Il existe plus d'une stratégie pour se syndiquer. Beaucoup de syndicats existants prennent l’approche de représenter tous les travailleurs appartenant à un corps de métier ou commerce spécifique, à travers plusieurs industries. C’est le cas de la SAG-AFTRA, le syndicat représentant aux États-Unis les acteurs de doublages et autres professionnels des médias à travers tous les secteurs, y compris l’industrie du jeu vidéo. Ces syndicats sont généralement désignés comme "syndicats de métiers".
Il existe aussi des syndicats appelés "syndicats industriels" qui cherchent à organiser les travailleurs au sein d’une industrie, qu’importe leur métier, en poussant la main d’oeuvre de chaque compagnie à syndiquer leur lieu de travail, puis à se joindre aux autres dans le syndicat industriel. C’est le cas de la UAW (United Auto Workers) pour tous les travailleurs dans l’industrie automobile aux États-Unis, par exemple. Trouver quelle approche prendre, et quelle est la meilleure stratégie, peut dépendre du contexte spécifique auquel font face les travailleurs, le cadre légal variant beaucoup d’un lieu à l’autre et la situation pouvant être différente selon que des syndicats en mesure d’apporter support et ressources existent dans d’autres industries ou non. Mais il est important de garder à l’esprit ces deux points :
1) La syndicalisation commence toujours par une organisation sur le lieu de travail. Un syndicat de métier peut avoir beaucoup de membres, et un syndicat peut être officiellement et légalement reconnu, mais s’il n’y a aucune forme d’organisation prenant place sur le lieu de travail, les patrons qui y gouvernent n’ont aucune raison d’entrer en négociation. Ces patrons peuvent même faire attention à n'embaucher que des non-membres, pour ne jamais avoir à se soucier du syndicat. C’est seulement à travers une implication active des travailleu·se·rs sur leur propre lieu de travail qu’un changement réel est possible pour l’industrie.
2) Les travailleurs sont toujours plus forts lorsqu’ils s’unissent. La division entre les employés a tendance à être construite par leur opposition centrale avec les patrons. Par exemple, dans beaucoup d’industries, les patrons donnent un traitement préférentiel aux cols blancs, afin qu’ils n’agissent pas en solidarité avec les cols bleus qui tentent de se syndiquer, mais cette opposition est artificielle, et une conséquence de la plus profonde division entre travailleurs et patrons.

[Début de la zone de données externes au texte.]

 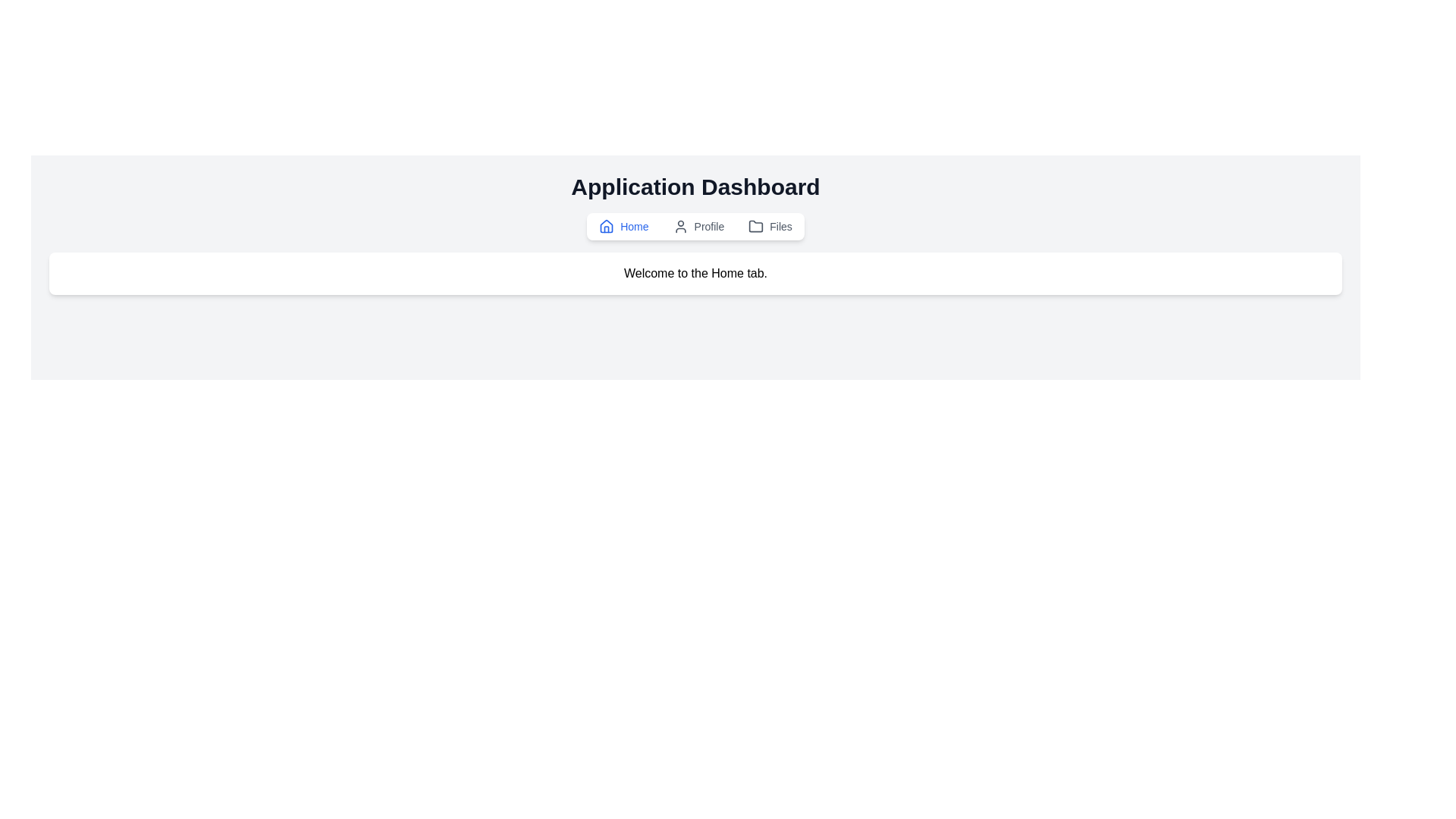 What do you see at coordinates (781, 227) in the screenshot?
I see `the text label displaying 'Files', which is styled with medium font weight and gray color, located to the right of the 'Profile' navigation link in the top navigation bar` at bounding box center [781, 227].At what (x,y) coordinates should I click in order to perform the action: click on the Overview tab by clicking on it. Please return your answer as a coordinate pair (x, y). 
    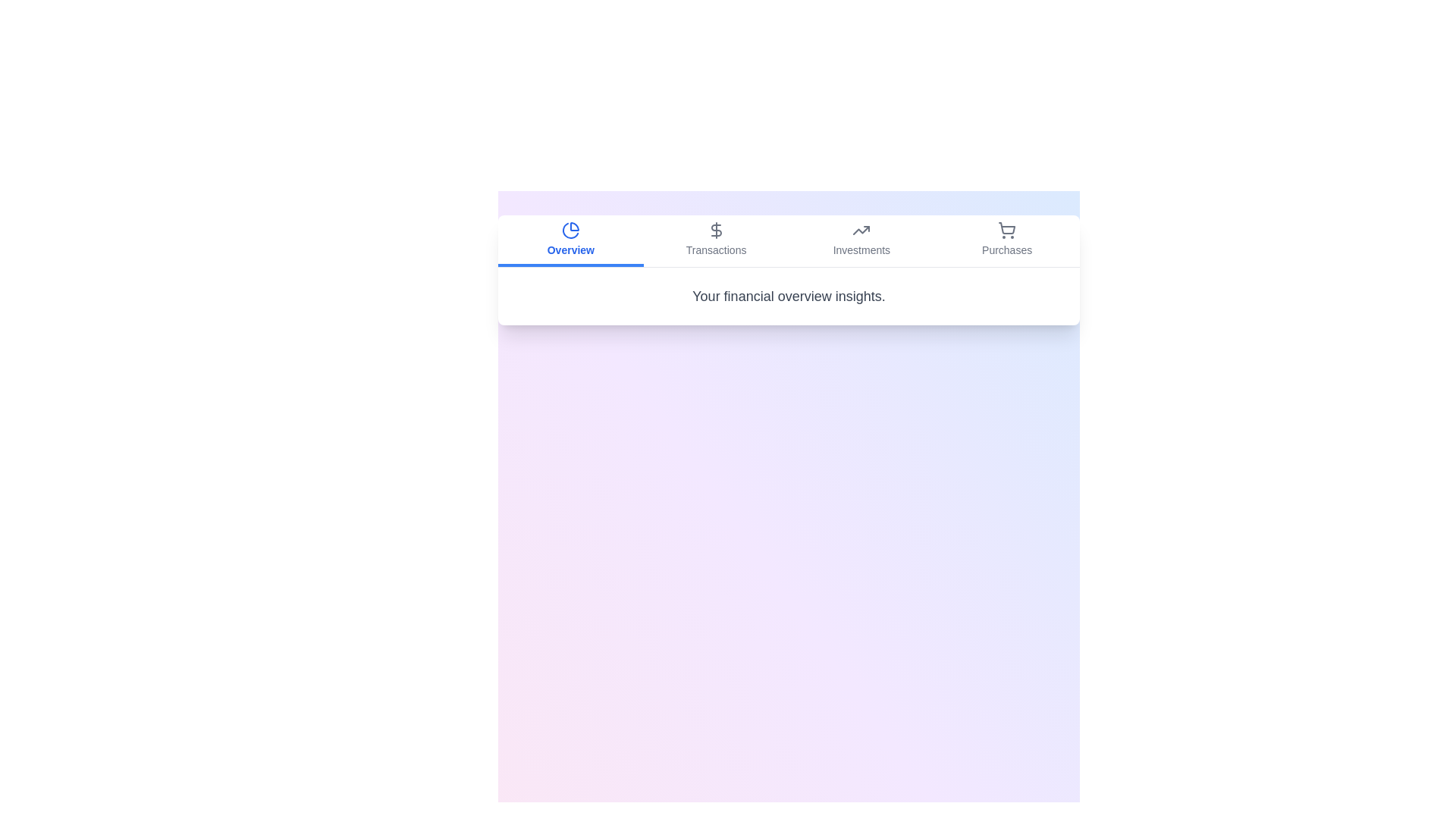
    Looking at the image, I should click on (570, 240).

Sur le long terme, les travailleu·se·rs ont tout à perdre en se laissant être divisé·e·s ainsi. D’autre part, nous sommes tous gagnant·e·s à travailler ensemble et se supporter mutuellement dans nos diverses luttes. Les testeu·se·rs QA, les traduct·rices·eurs, les travailleu·se·rs dans les manufactures de consoles, et tous les autres travailleu·se·rs du jeu doivent faire partie de l’effort pour créer une meilleure industrie du jeu vidéo, afin que celui-ci soit un succès. Les travailleu·se·rs privilégié·e·s ont la responsabilité d’utiliser leur position pour supporter les efforts d’organisation auprès des travailleu·se·rs qui luttent le plus. “Déjà être dans une bonne situation” n’est pas une excuse pour ne pas se syndiquer.